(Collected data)
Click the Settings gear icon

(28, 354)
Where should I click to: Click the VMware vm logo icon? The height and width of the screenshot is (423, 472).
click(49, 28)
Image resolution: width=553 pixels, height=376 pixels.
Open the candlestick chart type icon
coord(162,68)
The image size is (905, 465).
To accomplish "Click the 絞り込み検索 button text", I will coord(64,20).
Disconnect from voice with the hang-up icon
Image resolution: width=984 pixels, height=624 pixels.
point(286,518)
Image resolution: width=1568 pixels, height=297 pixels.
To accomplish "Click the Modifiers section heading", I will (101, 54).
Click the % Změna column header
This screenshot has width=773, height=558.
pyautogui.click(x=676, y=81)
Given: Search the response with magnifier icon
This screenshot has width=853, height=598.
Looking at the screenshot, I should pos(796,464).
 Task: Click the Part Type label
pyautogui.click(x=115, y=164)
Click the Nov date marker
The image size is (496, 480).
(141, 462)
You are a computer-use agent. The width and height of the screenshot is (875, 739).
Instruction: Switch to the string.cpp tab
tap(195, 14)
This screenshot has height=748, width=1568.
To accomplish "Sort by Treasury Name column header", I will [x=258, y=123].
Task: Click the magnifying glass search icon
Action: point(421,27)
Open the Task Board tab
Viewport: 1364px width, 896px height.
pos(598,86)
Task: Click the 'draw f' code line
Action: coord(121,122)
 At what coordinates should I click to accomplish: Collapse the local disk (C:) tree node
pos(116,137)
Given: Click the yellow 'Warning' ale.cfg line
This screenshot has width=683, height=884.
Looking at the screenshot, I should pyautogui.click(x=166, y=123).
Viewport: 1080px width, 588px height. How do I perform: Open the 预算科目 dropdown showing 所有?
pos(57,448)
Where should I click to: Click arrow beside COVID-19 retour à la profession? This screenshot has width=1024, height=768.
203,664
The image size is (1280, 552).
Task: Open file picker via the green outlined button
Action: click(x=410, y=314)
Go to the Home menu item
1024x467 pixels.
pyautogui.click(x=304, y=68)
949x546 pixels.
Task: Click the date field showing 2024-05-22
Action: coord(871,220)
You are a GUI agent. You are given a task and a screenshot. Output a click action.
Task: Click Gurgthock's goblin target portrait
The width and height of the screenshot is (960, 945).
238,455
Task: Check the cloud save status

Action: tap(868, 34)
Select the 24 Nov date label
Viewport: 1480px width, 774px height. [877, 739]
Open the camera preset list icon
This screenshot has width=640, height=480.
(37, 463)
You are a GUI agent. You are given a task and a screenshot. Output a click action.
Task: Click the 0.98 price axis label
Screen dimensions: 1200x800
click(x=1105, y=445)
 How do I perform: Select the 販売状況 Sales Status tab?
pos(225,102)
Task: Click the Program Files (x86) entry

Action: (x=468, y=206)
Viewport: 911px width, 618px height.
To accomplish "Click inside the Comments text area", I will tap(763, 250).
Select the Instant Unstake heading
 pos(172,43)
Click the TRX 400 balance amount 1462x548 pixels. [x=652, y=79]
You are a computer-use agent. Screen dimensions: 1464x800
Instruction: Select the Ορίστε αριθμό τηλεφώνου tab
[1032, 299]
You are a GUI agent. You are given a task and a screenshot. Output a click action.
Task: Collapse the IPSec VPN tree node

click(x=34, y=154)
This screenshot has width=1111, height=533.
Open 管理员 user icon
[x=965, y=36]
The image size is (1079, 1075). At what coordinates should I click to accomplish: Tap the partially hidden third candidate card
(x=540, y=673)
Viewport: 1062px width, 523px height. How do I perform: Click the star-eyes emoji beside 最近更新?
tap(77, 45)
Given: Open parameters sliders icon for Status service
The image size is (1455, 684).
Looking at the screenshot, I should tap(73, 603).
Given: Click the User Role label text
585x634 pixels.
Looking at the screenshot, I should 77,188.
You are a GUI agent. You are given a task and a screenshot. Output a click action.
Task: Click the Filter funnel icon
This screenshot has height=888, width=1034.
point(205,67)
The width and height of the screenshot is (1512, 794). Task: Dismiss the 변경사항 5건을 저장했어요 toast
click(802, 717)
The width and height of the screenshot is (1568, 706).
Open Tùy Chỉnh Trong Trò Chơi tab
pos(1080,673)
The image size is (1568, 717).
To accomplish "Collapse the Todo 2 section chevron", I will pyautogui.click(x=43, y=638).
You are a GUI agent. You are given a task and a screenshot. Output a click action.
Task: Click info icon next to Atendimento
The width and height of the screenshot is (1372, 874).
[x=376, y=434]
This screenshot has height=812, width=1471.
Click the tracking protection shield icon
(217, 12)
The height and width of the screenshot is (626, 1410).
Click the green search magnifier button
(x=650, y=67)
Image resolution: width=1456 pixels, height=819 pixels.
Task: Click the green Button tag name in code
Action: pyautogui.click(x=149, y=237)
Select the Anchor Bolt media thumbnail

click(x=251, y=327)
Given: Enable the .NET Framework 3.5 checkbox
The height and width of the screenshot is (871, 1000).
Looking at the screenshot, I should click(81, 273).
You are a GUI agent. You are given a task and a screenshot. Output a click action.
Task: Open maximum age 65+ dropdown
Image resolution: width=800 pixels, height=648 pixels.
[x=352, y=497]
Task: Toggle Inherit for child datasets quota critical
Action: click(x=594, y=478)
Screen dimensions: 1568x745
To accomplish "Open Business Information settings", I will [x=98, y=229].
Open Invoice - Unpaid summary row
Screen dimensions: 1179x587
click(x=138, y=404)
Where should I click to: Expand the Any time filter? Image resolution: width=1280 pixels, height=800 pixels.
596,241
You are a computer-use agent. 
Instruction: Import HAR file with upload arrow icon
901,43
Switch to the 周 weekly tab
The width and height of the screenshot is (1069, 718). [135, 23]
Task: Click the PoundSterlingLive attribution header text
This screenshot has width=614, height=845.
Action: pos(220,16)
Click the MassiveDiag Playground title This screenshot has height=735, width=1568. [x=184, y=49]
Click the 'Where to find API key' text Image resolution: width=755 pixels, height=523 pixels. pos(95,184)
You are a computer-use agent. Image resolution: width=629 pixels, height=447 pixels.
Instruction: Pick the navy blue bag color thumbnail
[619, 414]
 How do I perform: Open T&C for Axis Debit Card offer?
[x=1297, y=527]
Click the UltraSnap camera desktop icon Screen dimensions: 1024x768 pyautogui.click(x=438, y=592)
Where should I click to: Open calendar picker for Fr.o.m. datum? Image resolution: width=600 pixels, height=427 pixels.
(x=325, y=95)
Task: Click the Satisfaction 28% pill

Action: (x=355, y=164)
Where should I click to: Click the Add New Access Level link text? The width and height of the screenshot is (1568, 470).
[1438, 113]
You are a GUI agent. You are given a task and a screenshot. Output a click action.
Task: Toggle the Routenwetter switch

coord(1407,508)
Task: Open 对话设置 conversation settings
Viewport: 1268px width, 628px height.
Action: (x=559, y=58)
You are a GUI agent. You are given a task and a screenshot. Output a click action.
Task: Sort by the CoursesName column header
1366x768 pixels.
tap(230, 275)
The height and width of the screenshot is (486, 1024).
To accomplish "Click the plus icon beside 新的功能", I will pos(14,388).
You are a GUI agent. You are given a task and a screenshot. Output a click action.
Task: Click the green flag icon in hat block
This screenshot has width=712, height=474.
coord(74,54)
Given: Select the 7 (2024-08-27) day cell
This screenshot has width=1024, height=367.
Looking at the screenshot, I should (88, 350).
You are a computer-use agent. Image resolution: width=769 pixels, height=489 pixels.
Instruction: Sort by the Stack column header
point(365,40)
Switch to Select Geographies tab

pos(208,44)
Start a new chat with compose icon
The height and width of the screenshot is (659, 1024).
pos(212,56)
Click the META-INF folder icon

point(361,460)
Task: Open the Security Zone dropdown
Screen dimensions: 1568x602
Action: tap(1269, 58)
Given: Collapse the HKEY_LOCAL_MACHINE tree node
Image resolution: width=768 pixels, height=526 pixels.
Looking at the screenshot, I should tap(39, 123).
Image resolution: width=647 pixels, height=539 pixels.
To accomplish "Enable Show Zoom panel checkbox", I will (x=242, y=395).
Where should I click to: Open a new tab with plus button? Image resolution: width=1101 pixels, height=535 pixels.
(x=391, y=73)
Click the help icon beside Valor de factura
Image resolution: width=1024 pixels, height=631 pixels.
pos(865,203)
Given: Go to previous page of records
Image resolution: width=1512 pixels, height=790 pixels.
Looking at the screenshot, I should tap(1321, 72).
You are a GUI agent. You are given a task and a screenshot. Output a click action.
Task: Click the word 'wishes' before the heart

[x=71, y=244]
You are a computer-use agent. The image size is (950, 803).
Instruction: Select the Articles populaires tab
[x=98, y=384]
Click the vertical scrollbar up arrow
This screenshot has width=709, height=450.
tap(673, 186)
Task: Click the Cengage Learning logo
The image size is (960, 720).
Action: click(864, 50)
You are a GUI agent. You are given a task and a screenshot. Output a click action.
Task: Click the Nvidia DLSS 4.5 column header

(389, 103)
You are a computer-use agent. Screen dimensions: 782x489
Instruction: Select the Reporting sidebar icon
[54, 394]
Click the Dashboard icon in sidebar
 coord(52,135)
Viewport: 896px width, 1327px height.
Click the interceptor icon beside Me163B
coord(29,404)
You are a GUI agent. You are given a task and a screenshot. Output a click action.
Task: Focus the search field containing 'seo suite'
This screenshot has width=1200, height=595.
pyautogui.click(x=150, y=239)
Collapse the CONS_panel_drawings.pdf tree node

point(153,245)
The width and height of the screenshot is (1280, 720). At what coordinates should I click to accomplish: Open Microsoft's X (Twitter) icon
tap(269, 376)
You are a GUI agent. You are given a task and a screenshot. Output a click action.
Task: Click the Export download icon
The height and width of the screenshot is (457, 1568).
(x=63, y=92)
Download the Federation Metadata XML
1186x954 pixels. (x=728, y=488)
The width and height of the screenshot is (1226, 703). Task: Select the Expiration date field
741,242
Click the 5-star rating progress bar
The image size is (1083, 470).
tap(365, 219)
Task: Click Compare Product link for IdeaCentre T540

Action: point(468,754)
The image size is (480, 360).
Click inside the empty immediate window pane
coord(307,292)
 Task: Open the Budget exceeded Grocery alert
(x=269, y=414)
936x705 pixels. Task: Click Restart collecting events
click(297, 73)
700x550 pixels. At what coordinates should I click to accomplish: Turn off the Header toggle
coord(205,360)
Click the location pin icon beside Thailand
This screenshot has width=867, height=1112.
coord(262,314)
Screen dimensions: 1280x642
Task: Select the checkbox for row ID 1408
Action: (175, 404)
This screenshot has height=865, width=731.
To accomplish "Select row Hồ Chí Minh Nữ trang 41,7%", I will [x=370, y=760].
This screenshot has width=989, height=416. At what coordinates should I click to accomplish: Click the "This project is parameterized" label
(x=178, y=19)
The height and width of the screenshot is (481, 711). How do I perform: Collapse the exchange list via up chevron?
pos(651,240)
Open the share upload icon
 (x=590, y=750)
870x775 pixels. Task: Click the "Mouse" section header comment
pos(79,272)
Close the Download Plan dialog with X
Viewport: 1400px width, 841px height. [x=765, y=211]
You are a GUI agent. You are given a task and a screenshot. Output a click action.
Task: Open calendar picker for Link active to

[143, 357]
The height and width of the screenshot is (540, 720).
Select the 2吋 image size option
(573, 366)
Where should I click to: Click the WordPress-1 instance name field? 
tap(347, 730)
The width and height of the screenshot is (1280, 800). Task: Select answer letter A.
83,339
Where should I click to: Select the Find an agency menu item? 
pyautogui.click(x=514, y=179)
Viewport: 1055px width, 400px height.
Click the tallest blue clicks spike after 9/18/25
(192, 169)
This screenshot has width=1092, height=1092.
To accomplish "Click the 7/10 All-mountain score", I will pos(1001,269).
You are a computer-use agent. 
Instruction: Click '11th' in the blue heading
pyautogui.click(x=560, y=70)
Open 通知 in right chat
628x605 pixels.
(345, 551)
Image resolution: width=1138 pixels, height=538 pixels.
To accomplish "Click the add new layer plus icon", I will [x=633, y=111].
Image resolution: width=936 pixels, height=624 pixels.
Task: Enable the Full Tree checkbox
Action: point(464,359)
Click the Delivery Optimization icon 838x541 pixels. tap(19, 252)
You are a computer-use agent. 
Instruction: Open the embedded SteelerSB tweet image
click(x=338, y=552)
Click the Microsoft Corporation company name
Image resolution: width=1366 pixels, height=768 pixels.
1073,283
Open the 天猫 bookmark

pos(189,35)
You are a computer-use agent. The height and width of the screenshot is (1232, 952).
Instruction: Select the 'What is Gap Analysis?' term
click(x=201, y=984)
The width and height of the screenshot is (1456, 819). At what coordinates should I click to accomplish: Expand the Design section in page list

*Exercise objective*
Among the entries above, some lines may hold the string "chat". State how many, and give nothing but the number.

*Answer for the task*
2